■ **DOCUMENT SECTION**
Sweet stems. Hot gams. Nice thighs. Women hear compliments like these everyday. Even men do too. It’s pretty obvious as we walk down the streets that we are a rarity; our legs can take up more than half our bodies. The gait of a human is unlike any other animal, including the apes we descended from. So, it’s hard not to ask: “Why are we walking on two legs instead of crawling on all fours?”
Picture yourself about sixty pounds lighter. You’re practically a raw vegan, you’ve skipped more than a few shave days, you’re crawling in the grass, and you’ve never read a book. This isn’t you on a cultish crash diet. This is you more than 5 million years ago before humans learned to walk.
How did we get from this root-chewing, tiny hairball to a six-foot-tall pedestrian rocking a short skirt? If crawling around on all fours worked so well for so many millions of years, then why the sudden change to standing up and strutting? What did early humans have to gain from climbing off the safety of their branches and taking a less-balanced, more-accident-prone stroll?
Today’s science has one concise answer for this: humans are lazy.
We can’t help it. We’re wired lazy. If our brain can avoid expending energy in any way, it will signal our system to do just that. And walking around on our knuckles was costing us too many calories.
Having more energy means a greater likelihood of survival. Homo sapiens are the only human-like animals from millions of years ago that survived into the present day. Bipedalism developed at an estimated 4.2 million years ago to save energy, and so, it saved our species. A key study reveals how much energy we look to save with our long legs. Researchers put chimpanzees on treadmills, training them to walk upright and on all fours, and compared their energy consumption through their breathing and their strides. They also put humans on the treadmills to measure them against the chimps. The results were fascinating. Walking humans were found to use only 25% of the energy chimpanzees use walking on all fours. Amongst themselves, chimps used a variable amount of energy whether they were walking on all fours or standing up. However, there was one chimp that used significantly less energy walking upright. What was different about this monkey? It had really long gams. Walking on two long legs is like the Energy Star solution to knucklewalking. So, longer legs, smaller muscles, thicker leg bones, and new hip structures evolved over time to build the perfect equipment for schlepping with the least effort.

■ **DATASET**
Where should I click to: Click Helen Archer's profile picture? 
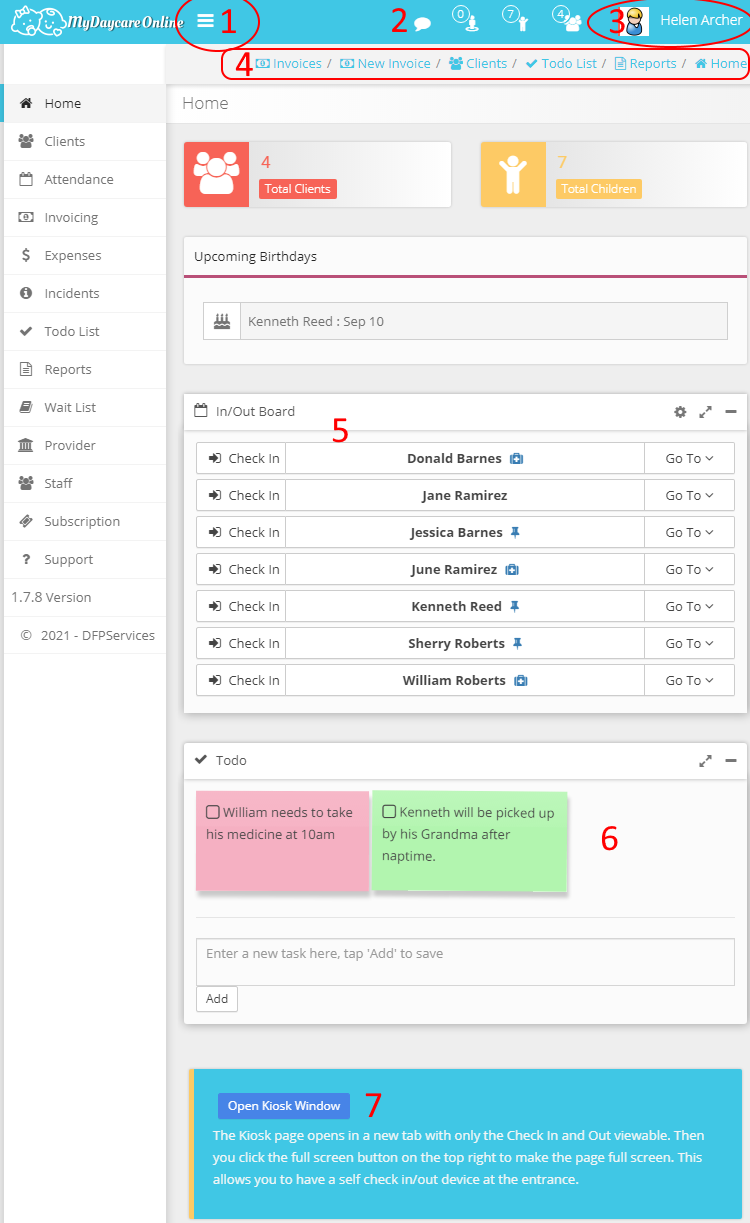633,19
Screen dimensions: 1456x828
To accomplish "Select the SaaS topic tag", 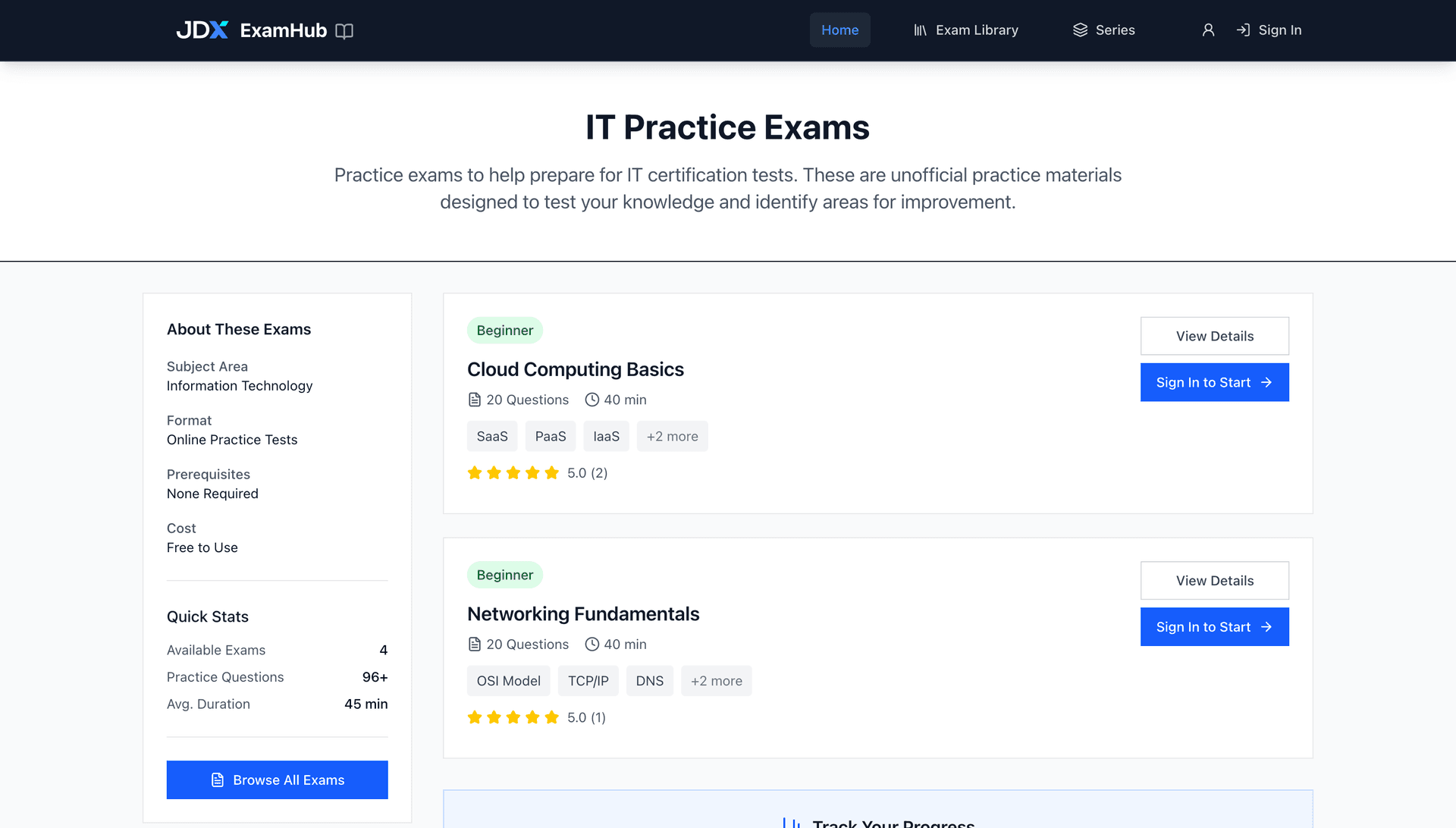I will click(491, 436).
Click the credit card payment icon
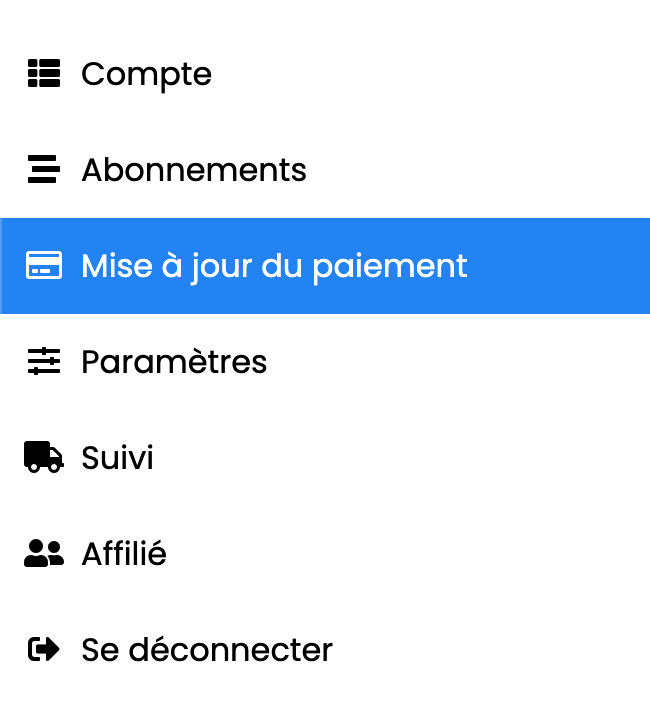This screenshot has width=650, height=714. (x=44, y=265)
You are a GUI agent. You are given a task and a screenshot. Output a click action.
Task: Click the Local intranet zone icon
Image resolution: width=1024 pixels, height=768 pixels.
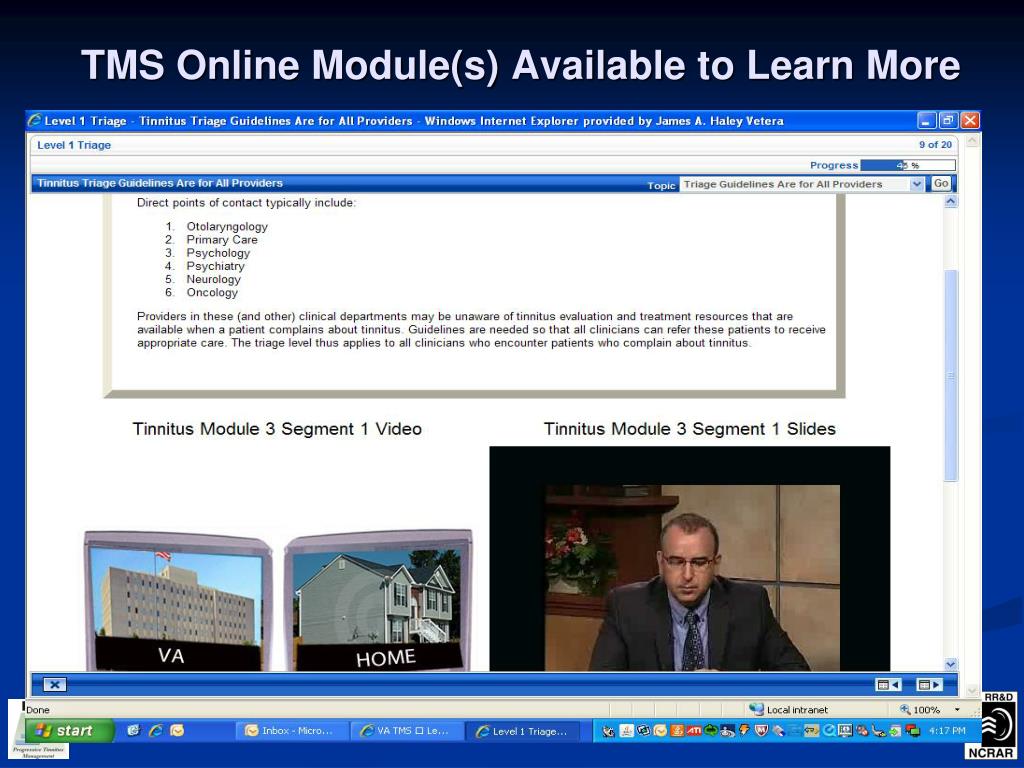pos(757,710)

■ **WORK TO COMPLETE**
- A) According to the piece on why humans walk upright, roughly how long ago did bipedalism develop?
- B) From the piece on why humans walk on two legs, return word for word the passage between "How did we get" and "humans are lazy.", inclusive.

■ **SOLUTIONS PER TASK**
- A) About 4.2 million years ago.

- B)
How did we get from this root-chewing, tiny hairball to a six-foot-tall pedestrian rocking a short skirt? If crawling around on all fours worked so well for so many millions of years, then why the sudden change to standing up and strutting? What did early humans have to gain from climbing off the safety of their branches and taking a less-balanced, more-accident-prone stroll?
Today’s science has one concise answer for this: humans are lazy.